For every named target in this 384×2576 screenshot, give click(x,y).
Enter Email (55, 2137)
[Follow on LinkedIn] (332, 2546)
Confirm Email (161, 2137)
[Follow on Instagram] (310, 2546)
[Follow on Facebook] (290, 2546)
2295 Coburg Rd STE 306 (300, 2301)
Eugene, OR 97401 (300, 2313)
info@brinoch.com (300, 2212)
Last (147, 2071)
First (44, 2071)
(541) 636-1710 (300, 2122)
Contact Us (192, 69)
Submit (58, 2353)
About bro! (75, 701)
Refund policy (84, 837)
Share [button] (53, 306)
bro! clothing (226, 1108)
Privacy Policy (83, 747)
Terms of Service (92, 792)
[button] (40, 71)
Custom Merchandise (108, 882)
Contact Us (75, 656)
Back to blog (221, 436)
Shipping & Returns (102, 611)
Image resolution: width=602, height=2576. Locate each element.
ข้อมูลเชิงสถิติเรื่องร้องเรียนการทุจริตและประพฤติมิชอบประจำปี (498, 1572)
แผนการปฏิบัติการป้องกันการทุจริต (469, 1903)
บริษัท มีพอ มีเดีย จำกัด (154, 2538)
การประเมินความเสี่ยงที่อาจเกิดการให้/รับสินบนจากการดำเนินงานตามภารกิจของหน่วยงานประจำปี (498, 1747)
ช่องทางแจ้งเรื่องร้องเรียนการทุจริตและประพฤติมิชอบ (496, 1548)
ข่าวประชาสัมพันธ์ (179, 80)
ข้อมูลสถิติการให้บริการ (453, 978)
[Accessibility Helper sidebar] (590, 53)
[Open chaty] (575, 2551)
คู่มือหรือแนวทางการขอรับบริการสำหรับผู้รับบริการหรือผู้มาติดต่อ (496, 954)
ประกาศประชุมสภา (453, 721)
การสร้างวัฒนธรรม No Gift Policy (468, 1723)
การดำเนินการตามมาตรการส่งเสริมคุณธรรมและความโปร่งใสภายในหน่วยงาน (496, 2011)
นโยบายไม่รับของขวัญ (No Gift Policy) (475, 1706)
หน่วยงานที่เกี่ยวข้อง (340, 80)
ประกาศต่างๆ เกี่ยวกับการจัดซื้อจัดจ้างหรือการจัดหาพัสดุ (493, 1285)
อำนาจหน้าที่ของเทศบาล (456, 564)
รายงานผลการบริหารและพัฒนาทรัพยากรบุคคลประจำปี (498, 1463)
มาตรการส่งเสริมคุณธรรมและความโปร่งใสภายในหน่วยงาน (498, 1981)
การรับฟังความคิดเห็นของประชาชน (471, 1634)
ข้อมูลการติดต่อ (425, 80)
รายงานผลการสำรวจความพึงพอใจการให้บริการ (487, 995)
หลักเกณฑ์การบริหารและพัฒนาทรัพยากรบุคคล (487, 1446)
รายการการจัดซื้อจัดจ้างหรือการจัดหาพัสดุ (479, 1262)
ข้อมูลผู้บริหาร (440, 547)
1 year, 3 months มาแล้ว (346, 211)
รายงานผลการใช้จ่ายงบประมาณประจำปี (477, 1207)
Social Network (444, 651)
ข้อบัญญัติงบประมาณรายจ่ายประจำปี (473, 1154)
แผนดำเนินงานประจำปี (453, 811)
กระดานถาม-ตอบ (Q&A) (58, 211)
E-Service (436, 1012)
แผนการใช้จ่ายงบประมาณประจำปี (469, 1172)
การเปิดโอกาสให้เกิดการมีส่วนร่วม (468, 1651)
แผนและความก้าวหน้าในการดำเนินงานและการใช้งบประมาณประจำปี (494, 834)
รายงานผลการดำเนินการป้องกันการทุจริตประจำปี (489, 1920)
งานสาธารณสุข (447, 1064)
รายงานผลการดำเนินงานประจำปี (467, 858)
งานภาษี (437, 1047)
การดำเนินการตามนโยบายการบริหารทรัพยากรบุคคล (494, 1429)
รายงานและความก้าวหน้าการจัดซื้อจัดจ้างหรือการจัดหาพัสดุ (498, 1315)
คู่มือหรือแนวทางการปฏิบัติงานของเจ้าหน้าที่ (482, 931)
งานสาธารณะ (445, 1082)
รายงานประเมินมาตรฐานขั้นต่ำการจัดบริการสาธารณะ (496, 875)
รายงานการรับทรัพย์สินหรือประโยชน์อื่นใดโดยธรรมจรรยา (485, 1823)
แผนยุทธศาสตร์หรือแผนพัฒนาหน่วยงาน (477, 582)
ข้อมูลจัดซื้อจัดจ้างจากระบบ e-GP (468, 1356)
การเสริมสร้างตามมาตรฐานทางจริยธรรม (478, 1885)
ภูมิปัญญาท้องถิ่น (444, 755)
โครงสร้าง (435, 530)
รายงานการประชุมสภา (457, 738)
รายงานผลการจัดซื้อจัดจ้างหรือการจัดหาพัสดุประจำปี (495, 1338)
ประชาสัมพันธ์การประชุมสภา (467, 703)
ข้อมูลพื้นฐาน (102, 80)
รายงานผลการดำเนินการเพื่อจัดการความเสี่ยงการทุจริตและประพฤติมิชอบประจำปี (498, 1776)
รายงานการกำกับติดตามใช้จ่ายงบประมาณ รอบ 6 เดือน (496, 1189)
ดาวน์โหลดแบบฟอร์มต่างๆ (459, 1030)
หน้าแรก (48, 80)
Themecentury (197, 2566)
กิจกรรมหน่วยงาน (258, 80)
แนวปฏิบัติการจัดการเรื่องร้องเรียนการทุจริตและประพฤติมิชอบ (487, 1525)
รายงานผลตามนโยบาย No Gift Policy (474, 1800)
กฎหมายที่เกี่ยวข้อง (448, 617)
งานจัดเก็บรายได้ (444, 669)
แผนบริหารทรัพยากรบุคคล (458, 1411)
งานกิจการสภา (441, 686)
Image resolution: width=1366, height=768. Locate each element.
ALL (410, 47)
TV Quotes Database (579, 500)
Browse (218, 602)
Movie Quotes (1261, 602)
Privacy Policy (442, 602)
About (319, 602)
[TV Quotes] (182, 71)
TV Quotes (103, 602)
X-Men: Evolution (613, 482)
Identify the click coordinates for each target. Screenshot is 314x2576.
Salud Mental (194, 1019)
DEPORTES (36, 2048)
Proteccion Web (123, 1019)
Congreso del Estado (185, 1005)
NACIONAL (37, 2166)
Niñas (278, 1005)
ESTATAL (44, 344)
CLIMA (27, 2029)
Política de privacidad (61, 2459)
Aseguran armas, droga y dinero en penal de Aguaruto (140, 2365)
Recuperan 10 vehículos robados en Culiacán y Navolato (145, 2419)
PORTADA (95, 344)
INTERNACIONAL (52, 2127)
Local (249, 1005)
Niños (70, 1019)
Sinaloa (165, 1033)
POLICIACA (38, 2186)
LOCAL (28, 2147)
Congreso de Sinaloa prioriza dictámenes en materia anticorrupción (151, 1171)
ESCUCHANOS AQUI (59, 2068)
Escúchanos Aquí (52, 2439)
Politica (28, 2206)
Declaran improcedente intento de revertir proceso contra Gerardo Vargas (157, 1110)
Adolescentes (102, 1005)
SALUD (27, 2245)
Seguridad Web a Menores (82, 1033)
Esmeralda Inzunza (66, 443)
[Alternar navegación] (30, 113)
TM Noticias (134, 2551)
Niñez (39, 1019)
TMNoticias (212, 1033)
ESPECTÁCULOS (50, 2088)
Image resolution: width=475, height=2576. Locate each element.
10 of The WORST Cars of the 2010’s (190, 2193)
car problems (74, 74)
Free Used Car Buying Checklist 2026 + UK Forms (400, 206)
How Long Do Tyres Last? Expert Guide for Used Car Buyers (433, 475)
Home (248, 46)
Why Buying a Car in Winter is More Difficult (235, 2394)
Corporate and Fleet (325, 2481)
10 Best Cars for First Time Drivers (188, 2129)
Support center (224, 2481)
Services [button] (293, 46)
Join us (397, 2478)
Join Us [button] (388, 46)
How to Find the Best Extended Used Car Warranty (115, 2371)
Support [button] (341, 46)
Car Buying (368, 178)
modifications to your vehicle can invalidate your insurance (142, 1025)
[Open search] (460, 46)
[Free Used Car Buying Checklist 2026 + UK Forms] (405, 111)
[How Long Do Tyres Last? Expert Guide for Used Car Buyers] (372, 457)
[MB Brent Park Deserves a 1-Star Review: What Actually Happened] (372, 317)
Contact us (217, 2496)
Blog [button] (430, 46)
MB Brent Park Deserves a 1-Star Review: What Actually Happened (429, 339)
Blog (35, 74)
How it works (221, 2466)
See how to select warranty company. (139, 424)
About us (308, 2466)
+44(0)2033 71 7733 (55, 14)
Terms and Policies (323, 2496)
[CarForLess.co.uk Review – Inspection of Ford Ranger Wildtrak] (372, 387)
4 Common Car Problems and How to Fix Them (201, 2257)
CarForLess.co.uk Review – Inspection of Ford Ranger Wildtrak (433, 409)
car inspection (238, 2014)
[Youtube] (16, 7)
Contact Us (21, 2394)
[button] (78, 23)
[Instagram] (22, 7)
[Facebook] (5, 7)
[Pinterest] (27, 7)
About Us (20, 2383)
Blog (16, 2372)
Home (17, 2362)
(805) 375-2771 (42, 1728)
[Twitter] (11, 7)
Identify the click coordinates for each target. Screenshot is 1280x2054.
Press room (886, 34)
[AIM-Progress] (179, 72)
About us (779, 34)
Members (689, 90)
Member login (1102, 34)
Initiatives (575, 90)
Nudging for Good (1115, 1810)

=-=-=

Exercise goal.
From the records above, copy only the lines starting with the line that holds "แผนบริหารทรัพยากรบุคคล (458, 1411)" and going on through the line that holds "Contact us (217, 2496)", exactly as written.

Written answer.
แผนบริหารทรัพยากรบุคคล (458, 1411)
งานกิจการสภา (441, 686)
Image resolution: width=1366, height=768. Locate each element.
ALL (410, 47)
TV Quotes Database (579, 500)
Browse (218, 602)
Movie Quotes (1261, 602)
Privacy Policy (442, 602)
About (319, 602)
[TV Quotes] (182, 71)
TV Quotes (103, 602)
X-Men: Evolution (613, 482)
Identify the click coordinates for each target. Screenshot is 314x2576.
Salud Mental (194, 1019)
DEPORTES (36, 2048)
Proteccion Web (123, 1019)
Congreso del Estado (185, 1005)
NACIONAL (37, 2166)
Niñas (278, 1005)
ESTATAL (44, 344)
CLIMA (27, 2029)
Política de privacidad (61, 2459)
Aseguran armas, droga y dinero en penal de Aguaruto (140, 2365)
Recuperan 10 vehículos robados en Culiacán y Navolato (145, 2419)
PORTADA (95, 344)
INTERNACIONAL (52, 2127)
Local (249, 1005)
Niños (70, 1019)
Sinaloa (165, 1033)
POLICIACA (38, 2186)
LOCAL (28, 2147)
Congreso de Sinaloa prioriza dictámenes en materia anticorrupción (151, 1171)
ESCUCHANOS AQUI (59, 2068)
Escúchanos Aquí (52, 2439)
Politica (28, 2206)
Declaran improcedente intento de revertir proceso contra Gerardo Vargas (157, 1110)
Adolescentes (102, 1005)
SALUD (27, 2245)
Seguridad Web a Menores (82, 1033)
Esmeralda Inzunza (66, 443)
[Alternar navegación] (30, 113)
TM Noticias (134, 2551)
Niñez (39, 1019)
TMNoticias (212, 1033)
ESPECTÁCULOS (50, 2088)
Image resolution: width=475, height=2576. Locate each element.
10 of The WORST Cars of the 2010’s (190, 2193)
car problems (74, 74)
Free Used Car Buying Checklist 2026 + UK Forms (400, 206)
How Long Do Tyres Last? Expert Guide for Used Car Buyers (433, 475)
Home (248, 46)
Why Buying a Car in Winter is More Difficult (235, 2394)
Corporate and Fleet (325, 2481)
10 Best Cars for First Time Drivers (188, 2129)
Support center (224, 2481)
Services [button] (293, 46)
Join us (397, 2478)
Join Us [button] (388, 46)
How to Find the Best Extended Used Car Warranty (115, 2371)
Support [button] (341, 46)
Car Buying (368, 178)
modifications to your vehicle can invalidate your insurance (142, 1025)
[Open search] (460, 46)
[Free Used Car Buying Checklist 2026 + UK Forms] (405, 111)
[How Long Do Tyres Last? Expert Guide for Used Car Buyers] (372, 457)
[MB Brent Park Deserves a 1-Star Review: What Actually Happened] (372, 317)
Contact us (217, 2496)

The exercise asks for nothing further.